The money market fund industry shudders when a fund's net asset value, or NAV, drops below $1 per share, and that has happened for only the second time since the Community Bankers U.S. Government Money Market Fund liquidated in 1994.
Reserve Primary Fund cut its NAV to $0.97 Sept. 16 after taking a hit on its Lehman Brothers holdings. Lehman Brothers, a victim of the ongoing financial crisis, filed for bankruptcy this week but has found a buyer, Barclays, for some of its clean assets.
Peter Crane, publisher of Money Fund Intelligence, said Reserve Primary Fund had approximately $62 billion in assets until panicked investors withdrew more than $27 billion Monday and Tuesday. The fund's Lehman Brothers holdings amounted to $785 million.
"Lehman Brothers commercial paper going from P1 -- the highest short-term rating -- to 'not rated' overnight was shock enough, but the fact that Reserve didn't take aggressive steps to reassure investors and instead let the run develop was quite unexpected. It shouldn't have happened," Crane says.
Mainly institutional money
Crane says there are some retail investors in Reserve Primary Fund, but it's mainly institutional money. However, other funds with exposure to Lehman Brothers commercial paper or medium-term notes have announced that they have either bought it out of the fund or protected the fund in some way. They are the Russell Money Market Fund, Columbia Cash Reserves, Evergreen Money Market Fund, Evergreen Institutional Money Market Fund, Evergreen Prime Cash Management Fund and AmeriPrise RiverSource.

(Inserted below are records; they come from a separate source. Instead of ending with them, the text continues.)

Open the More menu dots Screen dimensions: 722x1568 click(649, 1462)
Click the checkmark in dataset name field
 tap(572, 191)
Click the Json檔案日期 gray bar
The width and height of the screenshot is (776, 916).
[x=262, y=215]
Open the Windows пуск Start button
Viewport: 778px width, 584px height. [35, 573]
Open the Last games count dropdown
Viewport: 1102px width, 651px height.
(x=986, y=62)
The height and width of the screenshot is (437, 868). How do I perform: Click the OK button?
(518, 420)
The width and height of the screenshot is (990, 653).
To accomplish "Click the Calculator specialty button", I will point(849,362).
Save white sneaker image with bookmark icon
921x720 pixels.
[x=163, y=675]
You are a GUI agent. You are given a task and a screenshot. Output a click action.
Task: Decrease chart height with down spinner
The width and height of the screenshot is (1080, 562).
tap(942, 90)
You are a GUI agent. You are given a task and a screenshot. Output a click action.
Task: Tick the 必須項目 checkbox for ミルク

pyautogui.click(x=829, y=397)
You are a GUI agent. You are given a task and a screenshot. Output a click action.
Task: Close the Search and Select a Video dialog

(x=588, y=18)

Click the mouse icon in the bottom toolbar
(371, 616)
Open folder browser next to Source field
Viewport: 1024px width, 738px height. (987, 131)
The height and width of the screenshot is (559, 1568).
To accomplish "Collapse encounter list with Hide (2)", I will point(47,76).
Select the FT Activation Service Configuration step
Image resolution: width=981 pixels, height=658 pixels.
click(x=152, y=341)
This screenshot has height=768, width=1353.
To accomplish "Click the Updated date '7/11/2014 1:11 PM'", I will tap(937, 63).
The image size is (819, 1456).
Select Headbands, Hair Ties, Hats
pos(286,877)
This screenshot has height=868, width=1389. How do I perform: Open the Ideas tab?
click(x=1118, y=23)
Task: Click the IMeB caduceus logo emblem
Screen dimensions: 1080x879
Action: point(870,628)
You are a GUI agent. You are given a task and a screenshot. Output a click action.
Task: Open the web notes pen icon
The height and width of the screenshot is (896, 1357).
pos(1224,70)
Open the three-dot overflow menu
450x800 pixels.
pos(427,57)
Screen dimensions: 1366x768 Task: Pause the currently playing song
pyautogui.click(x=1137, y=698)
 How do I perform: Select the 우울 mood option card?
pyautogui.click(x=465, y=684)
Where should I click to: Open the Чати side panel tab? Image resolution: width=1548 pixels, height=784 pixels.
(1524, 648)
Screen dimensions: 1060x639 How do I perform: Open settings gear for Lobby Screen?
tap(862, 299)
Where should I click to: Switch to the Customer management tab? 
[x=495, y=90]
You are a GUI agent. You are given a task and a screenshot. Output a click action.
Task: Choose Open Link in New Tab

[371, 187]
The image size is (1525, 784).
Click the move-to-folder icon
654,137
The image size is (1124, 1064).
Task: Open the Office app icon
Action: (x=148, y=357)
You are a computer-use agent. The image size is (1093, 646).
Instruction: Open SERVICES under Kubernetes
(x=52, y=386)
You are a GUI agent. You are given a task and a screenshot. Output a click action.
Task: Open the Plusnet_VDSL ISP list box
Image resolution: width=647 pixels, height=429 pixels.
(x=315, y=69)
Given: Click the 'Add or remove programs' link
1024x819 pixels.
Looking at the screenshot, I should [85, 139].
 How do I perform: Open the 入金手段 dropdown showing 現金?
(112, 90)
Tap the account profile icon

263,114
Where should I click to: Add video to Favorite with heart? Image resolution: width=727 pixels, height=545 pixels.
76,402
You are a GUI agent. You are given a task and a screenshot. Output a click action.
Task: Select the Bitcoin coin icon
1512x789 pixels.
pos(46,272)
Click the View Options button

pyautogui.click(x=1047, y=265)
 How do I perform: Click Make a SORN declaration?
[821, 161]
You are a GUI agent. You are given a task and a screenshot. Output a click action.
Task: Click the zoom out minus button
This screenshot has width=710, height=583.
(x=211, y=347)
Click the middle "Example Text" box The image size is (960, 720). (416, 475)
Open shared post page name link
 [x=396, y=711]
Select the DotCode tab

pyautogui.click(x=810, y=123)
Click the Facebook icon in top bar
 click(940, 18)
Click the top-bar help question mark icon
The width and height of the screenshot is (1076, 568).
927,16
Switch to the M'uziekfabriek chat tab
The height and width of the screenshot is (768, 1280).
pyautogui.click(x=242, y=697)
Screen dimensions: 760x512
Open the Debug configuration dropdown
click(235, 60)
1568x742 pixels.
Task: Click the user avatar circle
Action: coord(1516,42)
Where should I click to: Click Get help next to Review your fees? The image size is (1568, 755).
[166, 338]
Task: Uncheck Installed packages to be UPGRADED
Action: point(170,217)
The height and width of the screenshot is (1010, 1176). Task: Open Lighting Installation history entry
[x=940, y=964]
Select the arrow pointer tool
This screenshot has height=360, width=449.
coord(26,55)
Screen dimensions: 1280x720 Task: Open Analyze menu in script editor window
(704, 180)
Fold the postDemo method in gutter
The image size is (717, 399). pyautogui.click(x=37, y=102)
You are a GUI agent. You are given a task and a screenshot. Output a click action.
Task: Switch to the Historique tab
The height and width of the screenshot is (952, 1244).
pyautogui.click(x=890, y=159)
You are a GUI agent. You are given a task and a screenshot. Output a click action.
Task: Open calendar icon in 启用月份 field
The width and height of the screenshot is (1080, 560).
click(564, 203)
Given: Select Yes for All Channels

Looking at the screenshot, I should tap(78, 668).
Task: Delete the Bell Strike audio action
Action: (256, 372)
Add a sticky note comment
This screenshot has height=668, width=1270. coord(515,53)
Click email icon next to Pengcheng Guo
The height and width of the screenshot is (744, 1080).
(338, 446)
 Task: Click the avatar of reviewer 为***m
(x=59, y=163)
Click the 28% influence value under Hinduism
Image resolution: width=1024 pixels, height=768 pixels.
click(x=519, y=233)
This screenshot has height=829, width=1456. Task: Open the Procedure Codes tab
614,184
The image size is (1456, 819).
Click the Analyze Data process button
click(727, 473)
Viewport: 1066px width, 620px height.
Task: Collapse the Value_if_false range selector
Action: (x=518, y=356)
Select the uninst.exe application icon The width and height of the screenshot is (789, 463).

Columbia Management is the primary investment division of Bank of America and Evergreen Investments is the asset management division of Wachovia.
Some companies, such as Fidelity, are disclosing on their Web sites how much Lehman Brothers and AIG commercial paper their money market funds hold. If you're concerned about a money market fund that you invested in through your bank or brokerage, call the institution and ask about the level of exposure.
An industry anomaly
Crane says he expects Reserve Primary Fund's failure to maintain the $1 NAV will be an anomaly.
"Certainly, none of the big retail funds have had any bailout events. The ones with large financial parent companies have the wherewithal to fill the little hole before it becomes a gaping one. There have been 20 of these occurrences to date where advisers have protected a troubled security and that puts investors at ease -- they know it's not Lehman Brothers anymore, it's Barclays Bank or Bank of America protecting the holding."
Crane says the Reserve Primary Fund's NAV will probably go lower due to the momentum of liquidations by investors, but the NAV may climb higher in the days ahead because the Lehman commercial paper was valued at zero when it's almost certainly worth more than that because of the Barclays purchase.
Reserve Primary Fund has issued restrictions on redemptions. Investors who want to cash out will find there's a seven-day delay in receiving their funds. The seven-day delay does not apply to debit card transactions, ACH (Automated Clearing House) transactions or checks, but those transactions will be limited to $10,000.